Hello fellas,
A week ago I made another post regarding an error I was getting while I was trying to run BBDuk on a number of fastq files. In that case, there were lines that miss the "+" char.
After looking a bit more I found the following:
Not only there are records that miss the "+" char but also records that miss the "@" char. And moreover there are also mismatches in the lengths of sequence and quality values for specific records.
I assume that maybe all these are fixable with a script but my question is, can we trust these files? Is it worth spending time and effort to fix them?
Thanking you in advance!
Its not my data. An external researcher is visiting and she wanted from us to do some bioinformatics... The samples were not sequenced by us but by her institution.
Then tell her to bring proper data. In the lab you also don't use buffers with mold growing in it, and in bioinformatics we don't start with corrupted data. Just my take on that...
I'd have to agree there... while you can generally recover a fastq to the point that it is spec-compliant, you don't know how or why the file was corrupted. So, perhaps, two programs were writing to the same file at the same time. In that case, half of your reads might be from the wrong experiment, and thus any conclusion you draw would be false.

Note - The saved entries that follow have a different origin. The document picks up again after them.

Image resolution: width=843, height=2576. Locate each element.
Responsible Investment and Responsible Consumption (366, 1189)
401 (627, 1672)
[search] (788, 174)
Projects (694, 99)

perhaps ask her about the origin of the data, how was the data postprocessed
FASTQ data is a bit more resilient than other types of data as each sequence is on a separate line, and a corrupted line does not affect all the rest,
in the end only the sequence is important, all the other header and qualities are not all that relevant
sometimes salvaging a hopeless data can make you feel like a hero, I like to feel like a hero
Thanks for the feedback fellas! I agree with the aforementioned!